Low-temperature EPR spectroscopy with frequencies between 95 and 345 GHz and magnetic fields up to 12 T has been used to study metal sites in proteins or inorganic complexes and free radicals. The high-field EPR method was used to resolve g-value anisotropy by separating it from overlapping hyperfine couplings. The presence of hydrogen bonding interactions to the tyrosyl radical oxygens in ribonucleotide reductases were detected. At 285 GHz the g-value anisotropy from the rhombic type 2 Cu(II) signal in the enzyme laccase has its g-value anisotropy clearly resolved from slightly different overlapping axial species.
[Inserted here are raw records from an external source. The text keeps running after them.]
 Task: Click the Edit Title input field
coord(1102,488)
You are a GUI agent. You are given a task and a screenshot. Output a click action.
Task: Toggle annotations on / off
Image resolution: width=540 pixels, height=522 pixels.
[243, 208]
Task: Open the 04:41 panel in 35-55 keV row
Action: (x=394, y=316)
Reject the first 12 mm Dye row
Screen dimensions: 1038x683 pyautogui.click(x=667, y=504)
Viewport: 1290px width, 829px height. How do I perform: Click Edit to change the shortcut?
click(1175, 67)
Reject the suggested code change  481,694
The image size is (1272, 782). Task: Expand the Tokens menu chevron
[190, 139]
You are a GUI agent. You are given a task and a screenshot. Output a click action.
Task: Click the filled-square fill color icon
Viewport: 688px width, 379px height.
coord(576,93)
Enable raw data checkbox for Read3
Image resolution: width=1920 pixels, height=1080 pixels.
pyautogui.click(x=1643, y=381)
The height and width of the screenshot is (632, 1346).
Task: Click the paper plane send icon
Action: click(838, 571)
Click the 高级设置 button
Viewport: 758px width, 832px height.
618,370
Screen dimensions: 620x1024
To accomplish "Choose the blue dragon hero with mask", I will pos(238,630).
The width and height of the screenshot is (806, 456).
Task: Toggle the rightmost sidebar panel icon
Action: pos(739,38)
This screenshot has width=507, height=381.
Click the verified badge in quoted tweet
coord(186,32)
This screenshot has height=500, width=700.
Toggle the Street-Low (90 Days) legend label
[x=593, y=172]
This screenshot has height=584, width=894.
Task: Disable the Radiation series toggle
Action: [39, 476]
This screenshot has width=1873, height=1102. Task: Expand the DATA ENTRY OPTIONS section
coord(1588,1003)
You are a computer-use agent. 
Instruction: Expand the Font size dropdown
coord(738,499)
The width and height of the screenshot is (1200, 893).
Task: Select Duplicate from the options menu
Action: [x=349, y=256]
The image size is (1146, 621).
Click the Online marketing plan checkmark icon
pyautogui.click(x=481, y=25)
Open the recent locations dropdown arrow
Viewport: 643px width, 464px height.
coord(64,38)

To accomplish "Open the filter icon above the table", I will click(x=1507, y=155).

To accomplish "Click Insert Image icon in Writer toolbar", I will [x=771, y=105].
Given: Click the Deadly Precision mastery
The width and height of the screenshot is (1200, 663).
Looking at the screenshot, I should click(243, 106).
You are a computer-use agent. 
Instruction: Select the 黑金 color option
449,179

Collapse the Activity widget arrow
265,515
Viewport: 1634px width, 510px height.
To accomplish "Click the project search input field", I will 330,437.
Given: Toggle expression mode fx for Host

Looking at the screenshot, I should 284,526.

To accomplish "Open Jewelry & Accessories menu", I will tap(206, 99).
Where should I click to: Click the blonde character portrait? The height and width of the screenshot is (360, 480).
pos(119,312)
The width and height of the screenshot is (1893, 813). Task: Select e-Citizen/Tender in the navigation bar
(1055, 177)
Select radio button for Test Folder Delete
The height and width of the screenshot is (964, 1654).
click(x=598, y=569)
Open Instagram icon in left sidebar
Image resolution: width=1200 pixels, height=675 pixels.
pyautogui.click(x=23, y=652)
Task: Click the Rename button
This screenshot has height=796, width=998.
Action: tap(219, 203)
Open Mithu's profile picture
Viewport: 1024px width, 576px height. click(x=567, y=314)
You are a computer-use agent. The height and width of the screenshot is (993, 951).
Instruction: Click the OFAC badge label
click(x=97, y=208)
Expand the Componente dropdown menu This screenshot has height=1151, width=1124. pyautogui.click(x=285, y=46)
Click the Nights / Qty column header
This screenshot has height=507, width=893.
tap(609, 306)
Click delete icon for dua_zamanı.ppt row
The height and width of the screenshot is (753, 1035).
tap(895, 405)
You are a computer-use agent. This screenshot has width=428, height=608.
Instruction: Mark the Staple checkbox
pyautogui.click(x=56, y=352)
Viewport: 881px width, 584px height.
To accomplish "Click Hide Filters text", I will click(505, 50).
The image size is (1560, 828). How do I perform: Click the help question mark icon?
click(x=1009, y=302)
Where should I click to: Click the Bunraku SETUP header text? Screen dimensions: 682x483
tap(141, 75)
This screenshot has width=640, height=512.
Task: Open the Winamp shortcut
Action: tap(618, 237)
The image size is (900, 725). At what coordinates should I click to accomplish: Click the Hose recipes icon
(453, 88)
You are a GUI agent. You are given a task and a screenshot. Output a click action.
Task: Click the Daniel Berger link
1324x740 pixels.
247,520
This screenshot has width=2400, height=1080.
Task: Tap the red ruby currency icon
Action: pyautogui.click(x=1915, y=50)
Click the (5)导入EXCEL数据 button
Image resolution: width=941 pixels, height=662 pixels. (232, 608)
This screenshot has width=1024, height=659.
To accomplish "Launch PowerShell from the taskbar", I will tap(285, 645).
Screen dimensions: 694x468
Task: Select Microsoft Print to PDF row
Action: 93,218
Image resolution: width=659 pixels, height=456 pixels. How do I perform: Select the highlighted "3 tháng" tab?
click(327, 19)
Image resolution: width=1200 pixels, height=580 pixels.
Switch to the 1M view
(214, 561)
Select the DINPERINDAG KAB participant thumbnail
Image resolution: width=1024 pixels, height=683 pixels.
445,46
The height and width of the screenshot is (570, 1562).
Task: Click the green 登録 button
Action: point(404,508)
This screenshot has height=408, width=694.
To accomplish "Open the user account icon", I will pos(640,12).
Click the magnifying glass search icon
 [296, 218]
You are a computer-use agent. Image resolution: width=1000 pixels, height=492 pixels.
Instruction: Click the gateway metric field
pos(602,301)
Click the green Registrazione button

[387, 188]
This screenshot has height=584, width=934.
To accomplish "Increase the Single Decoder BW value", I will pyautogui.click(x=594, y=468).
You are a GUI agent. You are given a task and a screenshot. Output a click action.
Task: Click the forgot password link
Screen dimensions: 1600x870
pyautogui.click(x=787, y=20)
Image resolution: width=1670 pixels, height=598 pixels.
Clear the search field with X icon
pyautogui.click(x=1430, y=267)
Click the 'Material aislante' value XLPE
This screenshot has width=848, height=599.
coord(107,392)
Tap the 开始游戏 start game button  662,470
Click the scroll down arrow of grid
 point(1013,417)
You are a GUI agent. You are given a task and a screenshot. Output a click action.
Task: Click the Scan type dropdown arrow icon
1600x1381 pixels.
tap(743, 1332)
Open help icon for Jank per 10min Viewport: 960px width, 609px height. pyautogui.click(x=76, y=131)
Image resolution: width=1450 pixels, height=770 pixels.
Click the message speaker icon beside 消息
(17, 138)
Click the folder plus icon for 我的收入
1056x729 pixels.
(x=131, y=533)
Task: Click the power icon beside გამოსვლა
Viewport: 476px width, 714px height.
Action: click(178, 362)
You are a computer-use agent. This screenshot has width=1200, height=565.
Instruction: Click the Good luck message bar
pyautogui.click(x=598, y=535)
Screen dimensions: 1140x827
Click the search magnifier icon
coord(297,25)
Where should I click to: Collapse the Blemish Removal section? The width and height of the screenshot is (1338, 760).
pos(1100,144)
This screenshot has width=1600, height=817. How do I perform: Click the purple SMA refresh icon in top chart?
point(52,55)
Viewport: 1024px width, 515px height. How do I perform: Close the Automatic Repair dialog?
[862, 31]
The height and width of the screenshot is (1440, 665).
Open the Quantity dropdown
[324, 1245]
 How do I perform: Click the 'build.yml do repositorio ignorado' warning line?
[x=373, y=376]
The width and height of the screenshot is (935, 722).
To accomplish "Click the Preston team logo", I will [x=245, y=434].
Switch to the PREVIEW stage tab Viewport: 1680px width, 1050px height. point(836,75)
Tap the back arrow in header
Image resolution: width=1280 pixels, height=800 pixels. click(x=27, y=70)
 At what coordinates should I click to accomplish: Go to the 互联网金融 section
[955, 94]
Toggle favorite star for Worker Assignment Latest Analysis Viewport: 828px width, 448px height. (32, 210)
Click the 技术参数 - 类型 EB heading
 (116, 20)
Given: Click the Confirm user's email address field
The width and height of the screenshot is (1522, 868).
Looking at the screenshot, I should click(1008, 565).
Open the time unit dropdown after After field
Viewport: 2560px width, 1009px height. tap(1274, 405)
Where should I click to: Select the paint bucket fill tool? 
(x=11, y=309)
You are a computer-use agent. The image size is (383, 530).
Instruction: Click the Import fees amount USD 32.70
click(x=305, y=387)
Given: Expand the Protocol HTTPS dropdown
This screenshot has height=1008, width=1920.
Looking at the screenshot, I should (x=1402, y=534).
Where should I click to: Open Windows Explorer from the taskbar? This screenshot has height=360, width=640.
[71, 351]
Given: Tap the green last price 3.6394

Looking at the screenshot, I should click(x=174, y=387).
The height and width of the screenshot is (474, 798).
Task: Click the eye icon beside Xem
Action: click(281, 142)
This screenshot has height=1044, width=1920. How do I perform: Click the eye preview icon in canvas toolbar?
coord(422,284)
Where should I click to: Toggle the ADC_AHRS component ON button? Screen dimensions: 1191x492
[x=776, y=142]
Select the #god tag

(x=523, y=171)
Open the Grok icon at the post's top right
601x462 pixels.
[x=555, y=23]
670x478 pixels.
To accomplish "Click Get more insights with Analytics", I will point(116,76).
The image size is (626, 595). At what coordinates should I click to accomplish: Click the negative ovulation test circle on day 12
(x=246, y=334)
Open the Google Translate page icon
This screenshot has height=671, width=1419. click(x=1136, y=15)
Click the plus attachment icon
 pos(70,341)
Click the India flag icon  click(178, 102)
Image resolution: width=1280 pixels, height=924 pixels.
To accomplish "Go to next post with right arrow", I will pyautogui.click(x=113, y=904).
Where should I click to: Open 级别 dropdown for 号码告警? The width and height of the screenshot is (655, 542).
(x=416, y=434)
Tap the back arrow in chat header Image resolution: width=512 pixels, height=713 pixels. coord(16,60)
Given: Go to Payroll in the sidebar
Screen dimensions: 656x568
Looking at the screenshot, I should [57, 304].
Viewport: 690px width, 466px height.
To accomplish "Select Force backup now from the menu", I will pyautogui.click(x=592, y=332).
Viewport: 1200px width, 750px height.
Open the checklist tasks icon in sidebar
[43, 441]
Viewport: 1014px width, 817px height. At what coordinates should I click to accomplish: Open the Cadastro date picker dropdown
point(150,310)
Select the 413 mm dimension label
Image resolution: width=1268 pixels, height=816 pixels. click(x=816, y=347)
Simple metal site systems with S > 1/2 undergo a zero-field splitting, which can be described by the spin Hamiltonian H-s = betaSgB + D[S-z(2) - S(S + 1)/3 + (E/D)(S-x(2) - S-y(2))]. From high-frequency EPR, the D values that are small compared to the frequency (high-field limit) can be determined directly by measuring the distance of the outermost signal to the center of the spectrum, which corresponds to (2S-1)* \D\. For example, D values of 0.8 and 0.3 cm(-1) are observed for S = 5/2 Fe(III)-EDTA and transferrin, respectively. When D values are larger compared to the frequency and in the case of half-integer spin systems, they can be obtained from the frequency dependence of the shifts of g(eff), as observed for myoglobin in the presence (D = 5 cm(-1)) or absence (D = 9.5 cm(-1)) of fluoride. The 285 and 345 GHz spectra of the Fe(II)-NO-EDTA complex show that it is best described as a S = 3/2 system with D = 11.5 cm(-1), E = 0.1 cm(-1), and g(x) = g(y) = g(z) = 2.0. Finally, the effects of HF-EPR on X-band EPR silent states and weak magnetic interactions are demonstrated.